Only one stretch of the data below is needed. Output the lines from the one with "December (631, 908)" up to and including the one with "guell (208, 745)", exactly as they stand.

□ □ □ □ □ □ □

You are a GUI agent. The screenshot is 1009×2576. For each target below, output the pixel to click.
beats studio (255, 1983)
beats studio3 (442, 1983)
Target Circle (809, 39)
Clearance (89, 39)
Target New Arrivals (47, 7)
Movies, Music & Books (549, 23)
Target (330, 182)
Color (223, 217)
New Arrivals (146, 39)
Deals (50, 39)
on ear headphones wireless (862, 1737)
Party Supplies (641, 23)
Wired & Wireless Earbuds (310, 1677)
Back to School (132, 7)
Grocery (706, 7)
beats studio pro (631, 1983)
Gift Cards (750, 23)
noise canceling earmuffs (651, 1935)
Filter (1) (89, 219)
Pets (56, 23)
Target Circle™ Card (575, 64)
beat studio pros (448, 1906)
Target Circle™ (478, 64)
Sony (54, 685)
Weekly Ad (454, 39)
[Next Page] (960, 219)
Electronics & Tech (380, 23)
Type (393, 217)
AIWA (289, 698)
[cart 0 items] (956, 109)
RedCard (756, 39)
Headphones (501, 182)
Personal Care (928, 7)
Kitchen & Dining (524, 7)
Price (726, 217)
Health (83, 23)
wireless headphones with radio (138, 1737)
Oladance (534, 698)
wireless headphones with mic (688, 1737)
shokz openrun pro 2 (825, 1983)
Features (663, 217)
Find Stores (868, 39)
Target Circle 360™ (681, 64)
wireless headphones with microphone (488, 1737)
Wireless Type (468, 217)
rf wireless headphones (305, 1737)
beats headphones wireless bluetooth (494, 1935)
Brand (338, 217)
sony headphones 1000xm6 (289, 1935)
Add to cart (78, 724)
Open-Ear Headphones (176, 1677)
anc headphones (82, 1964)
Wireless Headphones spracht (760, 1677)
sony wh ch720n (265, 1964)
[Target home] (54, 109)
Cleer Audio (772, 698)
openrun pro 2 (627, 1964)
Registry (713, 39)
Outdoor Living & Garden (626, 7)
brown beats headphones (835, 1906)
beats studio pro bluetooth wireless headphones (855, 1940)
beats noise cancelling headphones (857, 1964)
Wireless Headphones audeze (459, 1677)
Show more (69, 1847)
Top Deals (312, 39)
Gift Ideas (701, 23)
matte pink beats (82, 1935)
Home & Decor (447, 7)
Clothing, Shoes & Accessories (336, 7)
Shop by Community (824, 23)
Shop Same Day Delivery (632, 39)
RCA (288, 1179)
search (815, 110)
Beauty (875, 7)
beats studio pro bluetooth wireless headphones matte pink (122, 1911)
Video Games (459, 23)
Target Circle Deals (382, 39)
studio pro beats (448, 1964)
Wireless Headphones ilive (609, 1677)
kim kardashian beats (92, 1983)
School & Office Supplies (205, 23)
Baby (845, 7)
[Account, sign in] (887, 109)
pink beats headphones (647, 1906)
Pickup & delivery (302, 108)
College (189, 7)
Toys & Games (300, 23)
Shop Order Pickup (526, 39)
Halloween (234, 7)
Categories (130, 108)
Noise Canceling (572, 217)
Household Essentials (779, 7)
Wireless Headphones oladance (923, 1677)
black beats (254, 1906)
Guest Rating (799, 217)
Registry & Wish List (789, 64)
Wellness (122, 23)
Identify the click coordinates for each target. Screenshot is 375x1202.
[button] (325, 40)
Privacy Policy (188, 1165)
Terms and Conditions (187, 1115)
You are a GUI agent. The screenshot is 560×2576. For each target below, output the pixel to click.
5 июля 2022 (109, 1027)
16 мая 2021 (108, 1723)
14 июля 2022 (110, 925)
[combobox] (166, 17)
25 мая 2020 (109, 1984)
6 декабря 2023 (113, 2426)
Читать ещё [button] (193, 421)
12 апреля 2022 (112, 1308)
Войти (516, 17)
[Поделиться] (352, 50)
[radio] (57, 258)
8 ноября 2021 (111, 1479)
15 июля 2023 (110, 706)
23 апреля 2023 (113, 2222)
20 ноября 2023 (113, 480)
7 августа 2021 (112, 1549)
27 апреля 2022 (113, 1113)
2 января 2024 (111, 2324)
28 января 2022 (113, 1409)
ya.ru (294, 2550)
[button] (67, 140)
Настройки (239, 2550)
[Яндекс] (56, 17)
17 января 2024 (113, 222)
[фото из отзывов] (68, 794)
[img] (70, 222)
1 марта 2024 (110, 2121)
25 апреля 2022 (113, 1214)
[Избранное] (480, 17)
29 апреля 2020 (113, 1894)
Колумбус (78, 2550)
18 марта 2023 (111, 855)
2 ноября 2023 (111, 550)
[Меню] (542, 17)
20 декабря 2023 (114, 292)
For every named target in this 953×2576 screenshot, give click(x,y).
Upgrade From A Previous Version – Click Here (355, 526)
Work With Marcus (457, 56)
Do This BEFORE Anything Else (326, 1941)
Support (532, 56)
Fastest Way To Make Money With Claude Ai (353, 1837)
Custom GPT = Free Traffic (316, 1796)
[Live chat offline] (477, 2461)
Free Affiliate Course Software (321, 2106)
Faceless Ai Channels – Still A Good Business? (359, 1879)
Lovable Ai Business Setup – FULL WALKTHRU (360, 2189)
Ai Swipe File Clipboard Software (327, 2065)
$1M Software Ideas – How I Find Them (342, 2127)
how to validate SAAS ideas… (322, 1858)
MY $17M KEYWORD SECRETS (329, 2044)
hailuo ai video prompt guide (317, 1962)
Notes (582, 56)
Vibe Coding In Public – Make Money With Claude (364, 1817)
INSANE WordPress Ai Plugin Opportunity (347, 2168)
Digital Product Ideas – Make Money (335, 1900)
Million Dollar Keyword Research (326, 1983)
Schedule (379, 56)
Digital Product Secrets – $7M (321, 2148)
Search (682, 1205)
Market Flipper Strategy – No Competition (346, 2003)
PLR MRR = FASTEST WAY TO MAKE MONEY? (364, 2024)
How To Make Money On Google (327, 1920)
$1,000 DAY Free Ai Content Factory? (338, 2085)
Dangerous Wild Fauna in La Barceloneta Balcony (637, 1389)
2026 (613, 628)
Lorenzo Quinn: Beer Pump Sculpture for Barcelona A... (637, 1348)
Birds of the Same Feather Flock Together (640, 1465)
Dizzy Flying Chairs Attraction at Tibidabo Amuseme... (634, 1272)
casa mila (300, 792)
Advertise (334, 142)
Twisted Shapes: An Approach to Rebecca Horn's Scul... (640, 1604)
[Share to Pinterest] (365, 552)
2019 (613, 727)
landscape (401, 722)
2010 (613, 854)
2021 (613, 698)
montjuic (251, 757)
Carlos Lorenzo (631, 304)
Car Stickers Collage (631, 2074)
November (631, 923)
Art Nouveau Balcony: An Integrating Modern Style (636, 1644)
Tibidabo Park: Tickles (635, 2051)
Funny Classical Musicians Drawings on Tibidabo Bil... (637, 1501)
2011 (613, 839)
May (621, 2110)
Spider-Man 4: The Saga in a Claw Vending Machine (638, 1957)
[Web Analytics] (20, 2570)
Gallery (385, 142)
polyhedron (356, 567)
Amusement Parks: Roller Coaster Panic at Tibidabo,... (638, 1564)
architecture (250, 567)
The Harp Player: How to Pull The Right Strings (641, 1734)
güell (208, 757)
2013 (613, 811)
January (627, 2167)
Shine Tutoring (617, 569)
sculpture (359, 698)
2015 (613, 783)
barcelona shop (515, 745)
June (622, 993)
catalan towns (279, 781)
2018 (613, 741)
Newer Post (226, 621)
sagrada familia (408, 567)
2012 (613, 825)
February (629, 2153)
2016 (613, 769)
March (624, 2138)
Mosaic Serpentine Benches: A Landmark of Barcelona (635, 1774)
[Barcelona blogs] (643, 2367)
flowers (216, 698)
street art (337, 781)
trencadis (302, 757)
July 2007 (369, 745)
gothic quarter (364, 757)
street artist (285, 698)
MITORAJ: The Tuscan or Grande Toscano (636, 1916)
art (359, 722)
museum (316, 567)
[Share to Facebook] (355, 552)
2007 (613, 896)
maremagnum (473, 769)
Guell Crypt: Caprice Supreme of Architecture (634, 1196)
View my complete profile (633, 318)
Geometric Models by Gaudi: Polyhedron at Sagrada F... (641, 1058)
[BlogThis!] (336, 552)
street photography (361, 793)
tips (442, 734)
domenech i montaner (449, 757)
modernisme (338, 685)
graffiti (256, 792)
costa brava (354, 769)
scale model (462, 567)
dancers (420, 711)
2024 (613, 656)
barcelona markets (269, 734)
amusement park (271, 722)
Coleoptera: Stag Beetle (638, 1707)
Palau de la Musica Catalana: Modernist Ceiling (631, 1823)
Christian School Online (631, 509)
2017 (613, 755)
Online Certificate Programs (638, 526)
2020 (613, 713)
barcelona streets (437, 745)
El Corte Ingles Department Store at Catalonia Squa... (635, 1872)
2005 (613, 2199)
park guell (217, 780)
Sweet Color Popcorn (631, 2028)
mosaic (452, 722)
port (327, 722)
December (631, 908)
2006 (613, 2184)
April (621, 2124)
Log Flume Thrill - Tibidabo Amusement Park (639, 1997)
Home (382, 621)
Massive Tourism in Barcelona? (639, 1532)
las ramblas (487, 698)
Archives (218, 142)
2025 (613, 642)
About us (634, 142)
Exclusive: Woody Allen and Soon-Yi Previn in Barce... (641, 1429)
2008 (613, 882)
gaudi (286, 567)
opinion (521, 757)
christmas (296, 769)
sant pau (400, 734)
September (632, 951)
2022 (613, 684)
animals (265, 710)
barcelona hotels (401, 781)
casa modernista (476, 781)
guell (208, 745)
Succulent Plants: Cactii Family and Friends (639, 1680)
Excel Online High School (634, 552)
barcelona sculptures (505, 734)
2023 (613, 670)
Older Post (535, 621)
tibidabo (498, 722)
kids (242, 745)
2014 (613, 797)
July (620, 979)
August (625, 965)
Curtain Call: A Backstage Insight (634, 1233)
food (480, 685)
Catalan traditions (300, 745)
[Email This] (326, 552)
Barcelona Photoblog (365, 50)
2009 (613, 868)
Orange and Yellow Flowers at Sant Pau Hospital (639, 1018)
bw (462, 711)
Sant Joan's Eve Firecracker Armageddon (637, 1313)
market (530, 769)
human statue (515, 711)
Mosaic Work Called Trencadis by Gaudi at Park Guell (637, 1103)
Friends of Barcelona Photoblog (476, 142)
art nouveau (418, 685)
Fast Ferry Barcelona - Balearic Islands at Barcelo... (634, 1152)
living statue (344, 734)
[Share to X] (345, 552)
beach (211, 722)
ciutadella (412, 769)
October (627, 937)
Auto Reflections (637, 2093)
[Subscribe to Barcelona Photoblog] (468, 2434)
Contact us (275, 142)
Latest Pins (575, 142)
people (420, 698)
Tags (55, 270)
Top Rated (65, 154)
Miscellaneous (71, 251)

□ □ □ □ □ □ □

=== Answer space ===
December (631, 908)
2006 (613, 2184)
April (621, 2124)
Log Flume Thrill - Tibidabo Amusement Park (639, 1997)
Home (382, 621)
Massive Tourism in Barcelona? (639, 1532)
las ramblas (487, 698)
Archives (218, 142)
2025 (613, 642)
About us (634, 142)
Exclusive: Woody Allen and Soon-Yi Previn in Barce... (641, 1429)
2008 (613, 882)
gaudi (286, 567)
opinion (521, 757)
christmas (296, 769)
sant pau (400, 734)
September (632, 951)
2022 (613, 684)
animals (265, 710)
barcelona hotels (401, 781)
casa modernista (476, 781)
guell (208, 745)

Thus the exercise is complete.